*** Excerpt provided ***

McDaniel , who put up 27.4 points and 15 rebounds during his senior collegiate season, went on to score 13,606 points over a 12-year NBA career. Gathers, who averaged 32.7 points and 13.7 rebounds as a junior, collapsed and died of a heart condition during a game in his senior campaign.

Thomas' national-best numbers -- 28.9 ppg and 14.6 rpg - compare favorably to those of his elite predecessors. He has gone on to collect 8,505 points and 6,750 rebounds over a 15-year NBA career, and his 85 (and counting) career NBA playoff games exceed the equivalent of another entire season.

At the age of 37, Thomas ranks as the third-oldest active player in the NBA. He has carved out his niche as a pro's pro with toughness, strength, a blue-collar, team-first approach to his work and an on-court scowl that was deemed one of the league's fiercest by NBA analyst Doug Collins.

Underneath the imposing exterior, though, is a devoted father of four, a humble, caring man with a big heart who has become one of the league's most renowned givers out of gratitude for for the blessings God has directed his way.

One would be hard-pressed to find anyone who has better embodied the name of Texas Christian.

Thomas breaks into a broad grin when asked to retrace his steps into the elite basketball fraternity to which he belongs.

"I never thought that I would put up those types of numbers," Thomas said. "It never crossed my mind. I won't try to fool anyone into thinking I knew I could do that. If it wasn't for that system, if it wasn't for my teammates and my coaching staff and everyone who believed in me, and the fact that the Lord had blessed me with the ability to be able to go out and do what I did, none of it could have happened."

The story of how it happened is probably even more amazing than the fact that it did happen.

When Thomas was chosen 10th in the 1995 NBA Draft, his draft class included no less than 10 former McDonald's All-Americans, such heralded one-time prep luminaries as Kevin Garnett, Rasheed Wallace, Ed O'Bannon, Alan Henderson and current Bucks teammate Jerry Stackhouse.

During his prep career, Thomas' only connection to McDonald's was as a customer at its franchises in his hometown of Dallas, Texas. And apparently he could have used a few more Big Macs back then.

"I was a real skinny kid," Thomas said. "I broke my ankle in my senior year of high school and only played half of a season. I was only 170 pounds when I came out of high school. A lot of people didn't really think I had the ability to play."

Thomas remembers what it felt like to be on the outside looking in, but he was able to capitalize on that experience.

"I had a lot of high school friends I grew up with who were really shocked that I got a scholarship," he said. "When I was growing up and would go to the gym, there were so many talented guys in Dallas. I wasn't the first one picked, I wasn't the second and I wasn't the third. I was like, the last or second-last guy picked.

"Sometimes I had to sit out a lot and watch the other guys play. So I sat around and watched the other guys, and when I got the opportunity to play, I knew what they could do and what they couldn't do and I would use that to my advantage."

*** End of Excerpt provided ***
*** Dataset entries ***

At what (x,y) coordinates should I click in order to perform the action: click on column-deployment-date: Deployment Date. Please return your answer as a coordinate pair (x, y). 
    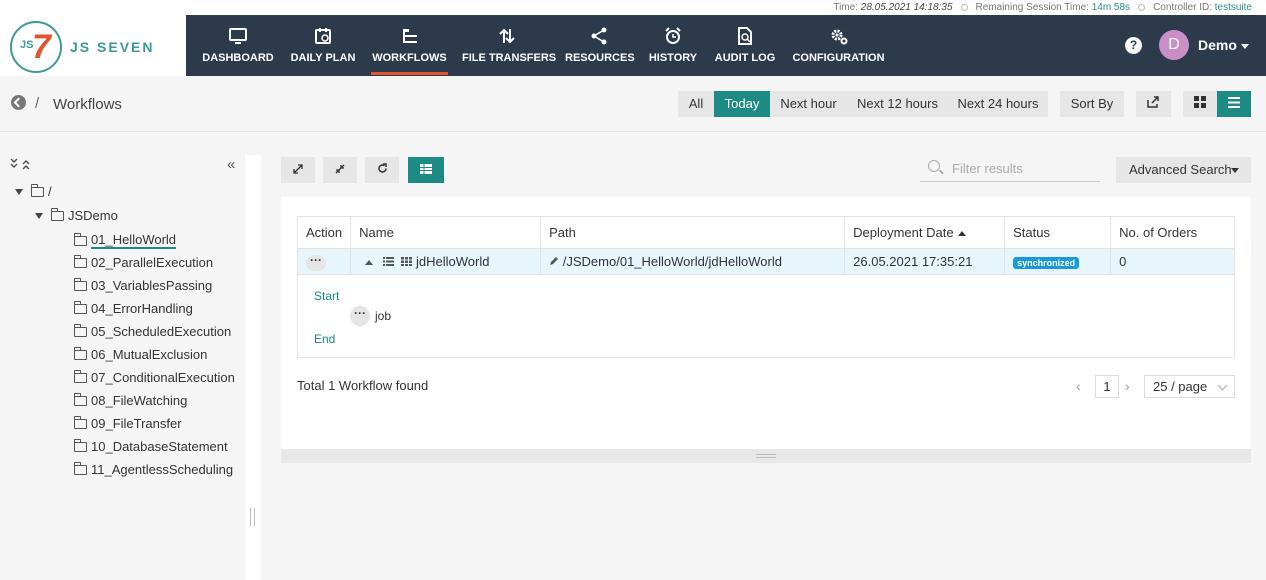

*** End of Dataset entries ***
*** Dataset entries ***

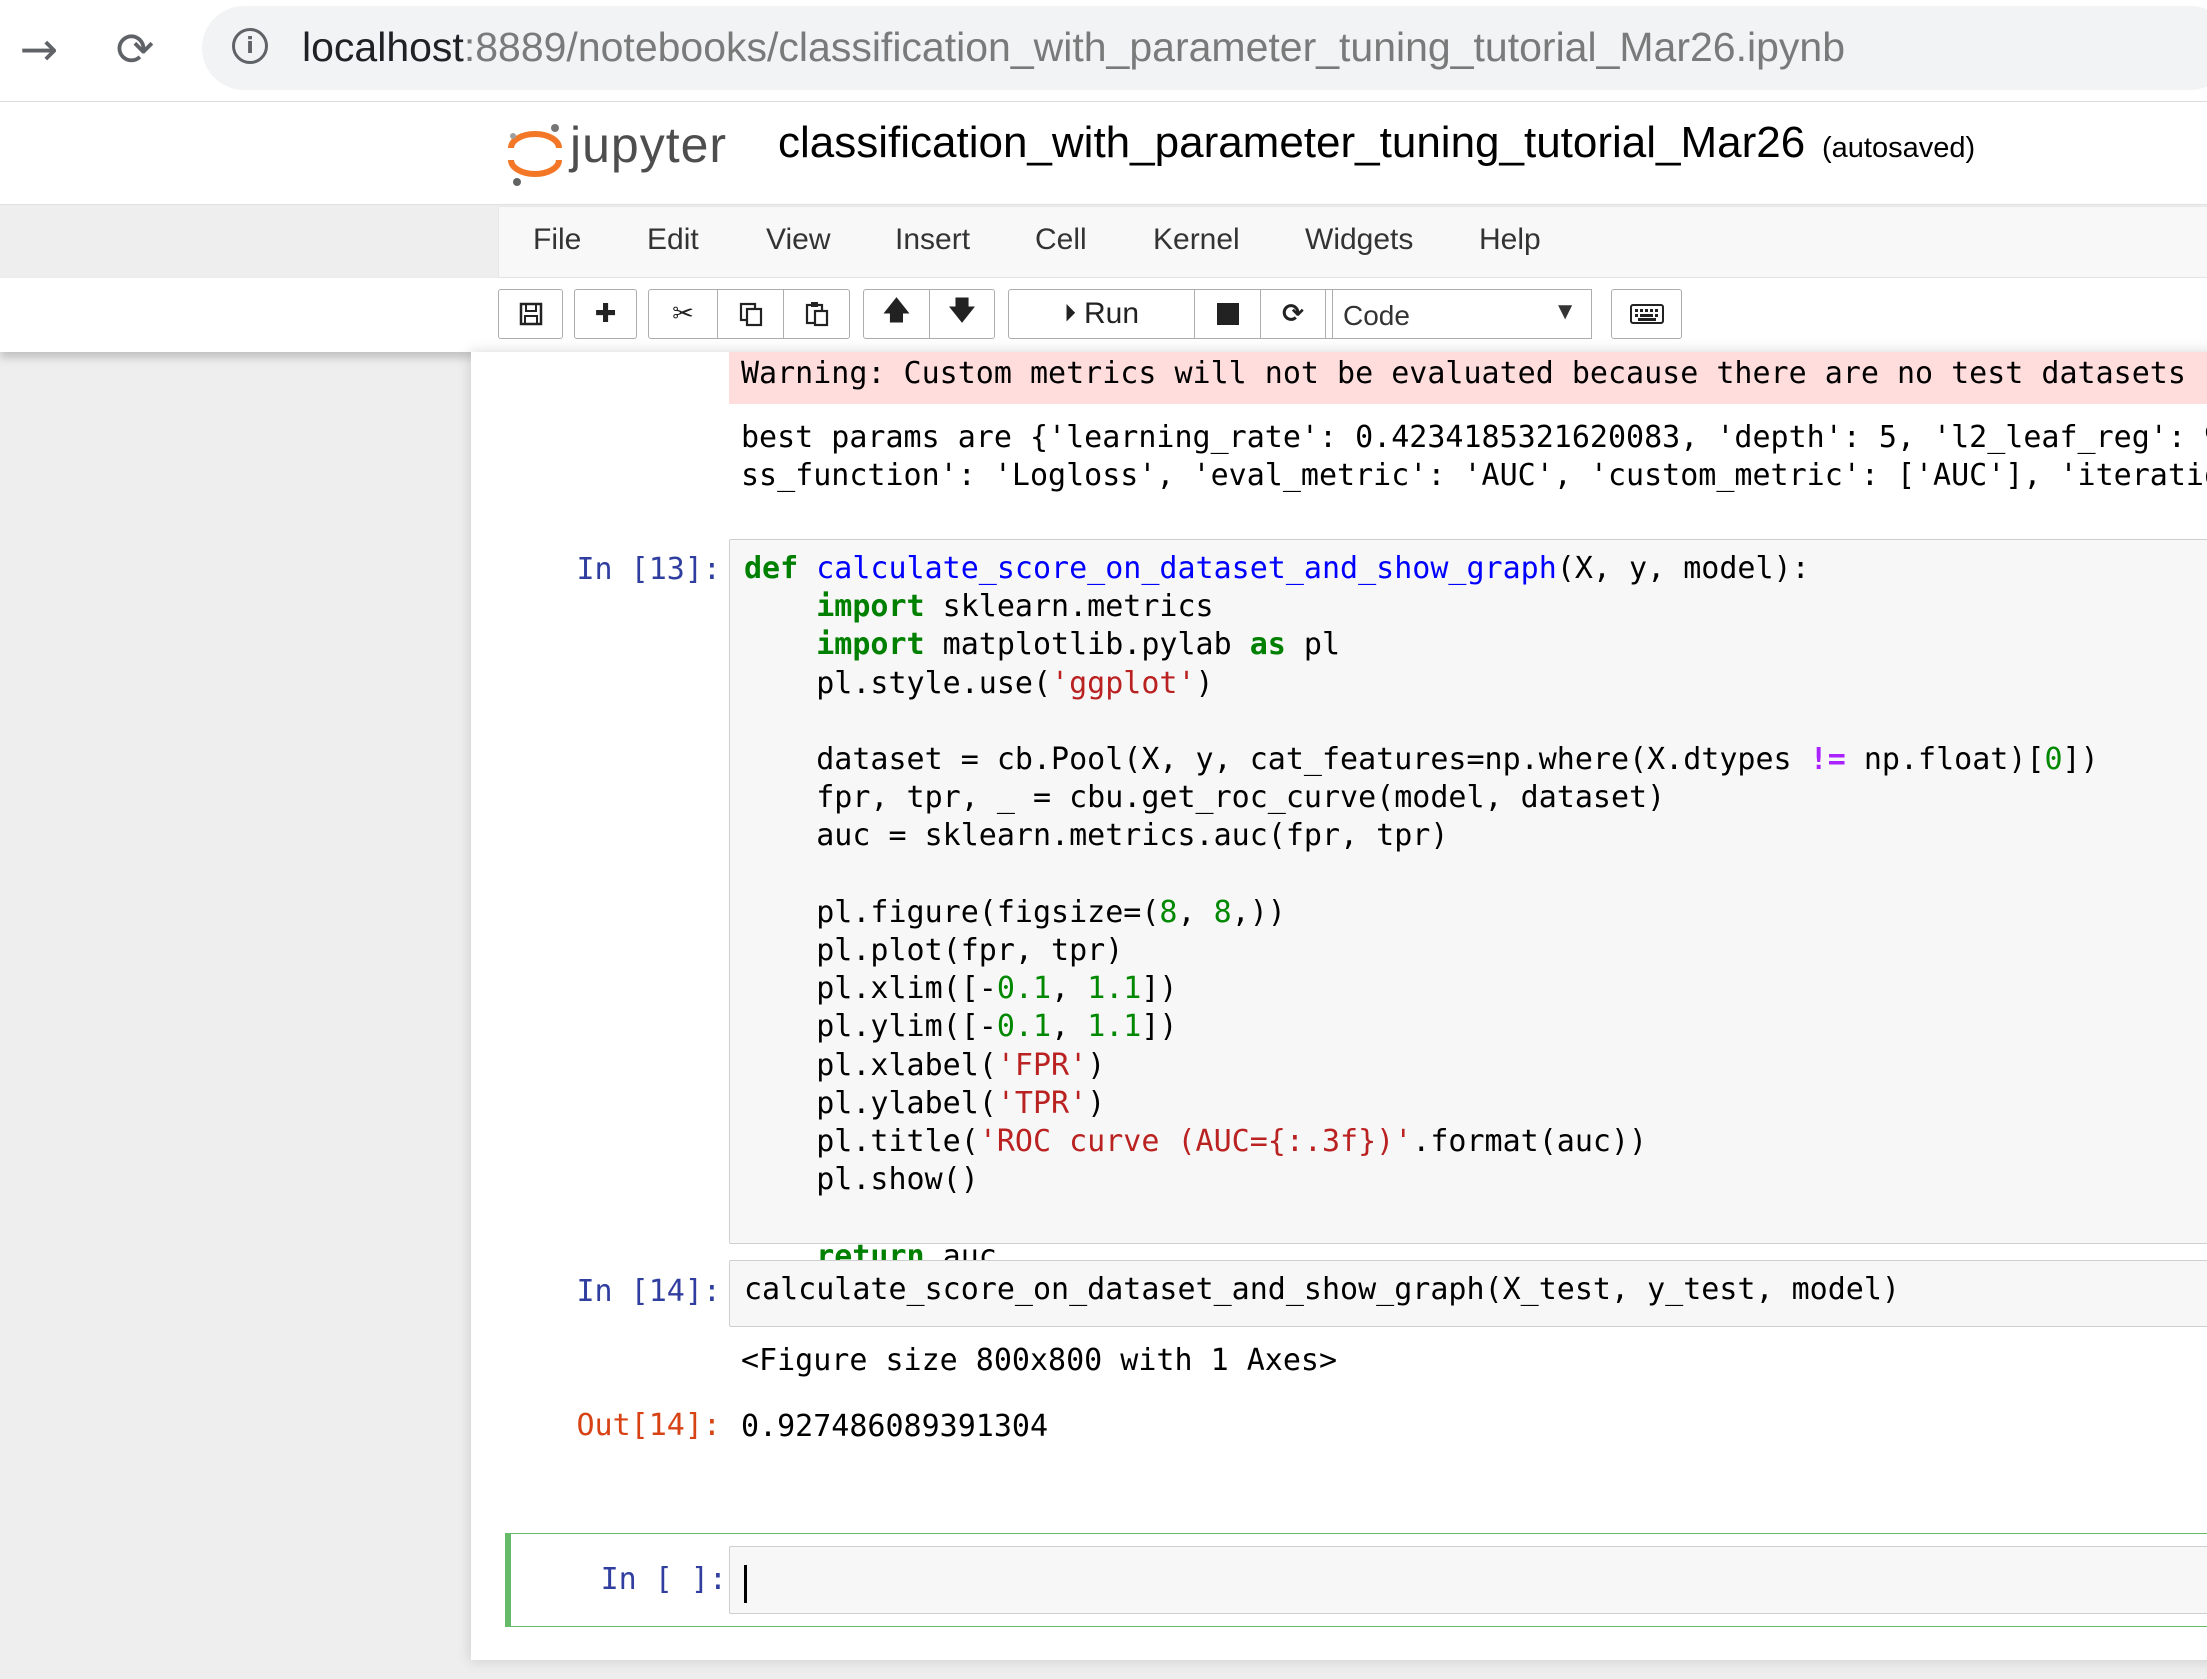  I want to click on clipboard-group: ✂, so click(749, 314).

*** End of Dataset entries ***

### Work request
Answer these from the excerpt about Thomas's basketball career:
1. In what position was Thomas chosen in the 1995 NBA Draft?
2. How much did Thomas weigh when he came out of high school?
3. How many points did McDaniel score over his NBA career?

### Reply
1. 10th
2. 170 pounds
3. 13,606 points